La momia que parpadea

En las catacumbas de Sicilia, se visitar el cuerpo increíblemente bien conservado de una niña de dos años que murió en 1920. Y esa no es la parte espeluznante. Lo que de verdad da miedito es el hecho de que si te quedas allí el tiempo suficiente, verás que sus ojos se abren y se cierran.

Rosalia Lombardo, que así se llamaba la niña, tuvo una vida corta y extraña. Hija de un funcionario de la ciudad de Palermo, Italia, tenía solo dos años cuando murió de neumonía. Su padre, Mario Lombardo, se lo tomó tan mal como cabía esperar. En su dolor, contactó con el legendario embalsamador Alfredo Salafia para preservar a su pequeña niña a perpetuidad.

Salafia dio con la combinación exacta de productos químicos para el embalsamamiento, receta que se mantuvo en secreto incluso después de su muerte, y hoy, Rosalia parece que está a punto de abrir los ojos. Su suave cabello rubio finaliza con unos pequeños rizos en su frente; una pequeña cinta amarilla hace que parezca que solo se ha quedado dormida con su ropa de los domingos. Es desgarradora y misteriosa. En Sicilia se la conoce como “La bella durmiente”.

En cuanto a ese cóctel químico que la mantiene tan perfectamente conservada, el misterio finalmente se ha resuelto. En 2009, el antropólogo Dario Piombino-Mascali descubrió en un rincón polvoriento de la antigua oficina de Alfredo Salafia, una memoria manuscrita que contenía la combinación que usó para su obra maestra: una mezcla de formalina, sales de zinc, alcohol, ácido salicílico y glicerina.

Una niña de dos años perfectamente conservada para siempre es bastante escalofriante por sí misma. Pero lo que hace que el cuerpo de Rosalia Lombardo sea extraordinario es el hecho de que abre y cierra los ojos mientras la observas. Bueno, más o menos. En realidad, es una ilusión óptica causada por la forma en que la luz del sol atraviesa a lo largo del día la urna de vidrio en la que está colocado el cuerpo.
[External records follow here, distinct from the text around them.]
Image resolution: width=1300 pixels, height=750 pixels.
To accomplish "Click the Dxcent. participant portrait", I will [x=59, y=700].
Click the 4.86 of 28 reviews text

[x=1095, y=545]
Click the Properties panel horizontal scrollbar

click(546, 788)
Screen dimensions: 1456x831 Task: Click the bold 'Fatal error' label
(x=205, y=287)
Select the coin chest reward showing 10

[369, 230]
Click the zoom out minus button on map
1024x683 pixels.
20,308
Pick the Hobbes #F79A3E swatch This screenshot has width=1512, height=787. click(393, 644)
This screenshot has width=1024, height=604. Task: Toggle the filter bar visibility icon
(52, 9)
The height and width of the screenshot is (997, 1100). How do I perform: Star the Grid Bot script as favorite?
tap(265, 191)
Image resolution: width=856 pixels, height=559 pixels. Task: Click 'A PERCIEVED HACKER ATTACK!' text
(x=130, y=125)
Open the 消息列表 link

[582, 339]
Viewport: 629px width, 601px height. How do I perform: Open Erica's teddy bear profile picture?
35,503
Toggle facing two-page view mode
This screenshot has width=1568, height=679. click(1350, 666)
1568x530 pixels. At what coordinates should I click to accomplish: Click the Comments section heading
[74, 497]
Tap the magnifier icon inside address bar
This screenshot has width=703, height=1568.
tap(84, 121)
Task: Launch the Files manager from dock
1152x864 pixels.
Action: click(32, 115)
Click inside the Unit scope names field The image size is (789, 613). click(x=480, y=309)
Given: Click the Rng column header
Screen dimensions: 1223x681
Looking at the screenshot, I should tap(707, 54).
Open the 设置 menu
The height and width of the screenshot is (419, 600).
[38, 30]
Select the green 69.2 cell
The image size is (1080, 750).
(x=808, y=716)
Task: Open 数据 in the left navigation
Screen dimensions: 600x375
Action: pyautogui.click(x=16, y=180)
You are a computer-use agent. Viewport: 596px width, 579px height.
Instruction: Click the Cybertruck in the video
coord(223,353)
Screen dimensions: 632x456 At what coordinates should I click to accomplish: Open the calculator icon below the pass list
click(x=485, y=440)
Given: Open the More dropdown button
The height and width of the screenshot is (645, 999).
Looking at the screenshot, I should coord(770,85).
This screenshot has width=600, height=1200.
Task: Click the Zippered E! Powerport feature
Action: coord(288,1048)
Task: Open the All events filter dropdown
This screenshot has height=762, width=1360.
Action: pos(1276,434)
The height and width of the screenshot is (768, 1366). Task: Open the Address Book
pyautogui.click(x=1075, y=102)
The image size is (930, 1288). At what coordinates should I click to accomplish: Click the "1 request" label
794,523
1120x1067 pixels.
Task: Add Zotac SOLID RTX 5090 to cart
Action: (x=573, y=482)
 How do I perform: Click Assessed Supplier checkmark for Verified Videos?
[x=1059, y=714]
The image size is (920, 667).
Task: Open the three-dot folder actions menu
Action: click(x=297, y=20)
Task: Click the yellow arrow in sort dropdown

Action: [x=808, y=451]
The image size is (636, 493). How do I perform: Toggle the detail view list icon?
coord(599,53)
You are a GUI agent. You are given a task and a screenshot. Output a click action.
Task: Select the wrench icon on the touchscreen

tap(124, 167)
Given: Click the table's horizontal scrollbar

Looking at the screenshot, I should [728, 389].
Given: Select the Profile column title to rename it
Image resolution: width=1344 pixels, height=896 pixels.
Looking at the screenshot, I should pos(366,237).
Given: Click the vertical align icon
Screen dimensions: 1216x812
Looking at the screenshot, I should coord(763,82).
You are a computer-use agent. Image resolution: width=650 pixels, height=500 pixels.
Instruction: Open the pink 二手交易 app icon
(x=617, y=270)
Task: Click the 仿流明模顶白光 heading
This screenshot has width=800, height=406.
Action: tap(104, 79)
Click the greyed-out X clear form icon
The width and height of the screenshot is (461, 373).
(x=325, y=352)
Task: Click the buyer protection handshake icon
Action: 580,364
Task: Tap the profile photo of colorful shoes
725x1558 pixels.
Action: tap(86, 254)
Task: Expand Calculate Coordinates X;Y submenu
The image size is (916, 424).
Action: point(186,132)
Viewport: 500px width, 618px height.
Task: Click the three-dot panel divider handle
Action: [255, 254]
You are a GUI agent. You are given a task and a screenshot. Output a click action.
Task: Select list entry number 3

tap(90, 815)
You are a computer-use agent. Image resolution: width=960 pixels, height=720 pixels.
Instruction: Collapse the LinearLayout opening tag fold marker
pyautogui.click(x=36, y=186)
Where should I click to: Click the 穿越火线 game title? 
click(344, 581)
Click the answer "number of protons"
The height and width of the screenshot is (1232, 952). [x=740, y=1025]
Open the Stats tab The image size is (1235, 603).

Pero no es que sus ojos parezcan abiertos. Es que parecen cerrarse. Sus ojos siempre han estado abiertos, pero a medida que las sombras se filtran a través del vidrio, los párpados parecen cerrarse sobre sus ojos azules. Parece increíble, pero puedes comprobarlo si te acercas a las catacumbas situadas debajo del convento de los capuchinos de Sicilia.